How the One Million Step Challenge has impacted me
Diabetes UK raises an incredible amount of money and they seem to be the main researchers into diabetes in this country. I’d just love them to find a cure. You see these little kiddies, on a pump, their mum too frightened to go to sleep. Wouldn’t it be lovely to find a cure for them? That’s why I got involved in the One Million Step Challenge.
I first saw the challenge advertised on Facebook three years ago. I signed up, but I was recovering from a bad accident and I had to give up. I could hardly walk down the road some days. It was the thought of raising money for diabetes that pushed me to try again.
The following year, I walked and walked and walked. This year, I was determined to do it again. I finished the challenge over a week early and raised around £850.
Through the challenge, I’ve met such a lovely group of people. We support each other. I think if you have a chronic illness, other people often aren’t interested. If I can go on the One Million Step Facebook group and say I’ve been having a rubbish day with my sugars and I’m really fed-up, I get hints from other people about how they avoid hypos on long walks. It’s lovely.
The One Million Steps Challenge has educated me. We’re a good group and we teach each other a lot. I’ve not just met other people with type 1, I’ve learned about type 2 as well. People say to me, ‘oh, you’ve got the bad diabetes.’ All diabetes is bad. They’ve all got the same complications. When you talk to people, you realise there aren’t many people whose lives haven’t been touched by diabetes.
A lot of people I’ve met through the One Million Step Challenge, especially some of the people with type 2, their HbA1c is incredibly improved.

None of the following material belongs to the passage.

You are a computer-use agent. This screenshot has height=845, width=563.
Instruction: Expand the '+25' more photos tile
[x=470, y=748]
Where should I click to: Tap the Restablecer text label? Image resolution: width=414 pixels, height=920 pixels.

Some of them may be able to come off their medication. A lot of people have lost weight, feel better, and have improved their blood sugars as well. It’s really heartening to see the impact it’s had for some people.
It was a nice thing to focus on during the coronavirus pandemic. You get to know people who are out walking their dogs or whatever. Walking is quite a nice way to keep in touch with people over lockdown. You get to see people. I think this challenge has saved a lot of people’s sanity, particularly for people who live on their own. They say that getting out and making themselves go out has made a big difference. When you go on a regular walk, you get to know people. You smile and say hello, pat their dogs. It’s kept me going.
It’s helped my diabetes management, too. If my sugar’s a bit high I’ll go for a walk and it’ll bring my sugar down. Now in the evening, if I’ve eaten something that’s set my sugar high, I’ll just go for a little walk and keep checking it and when it’s started coming down I’d go home.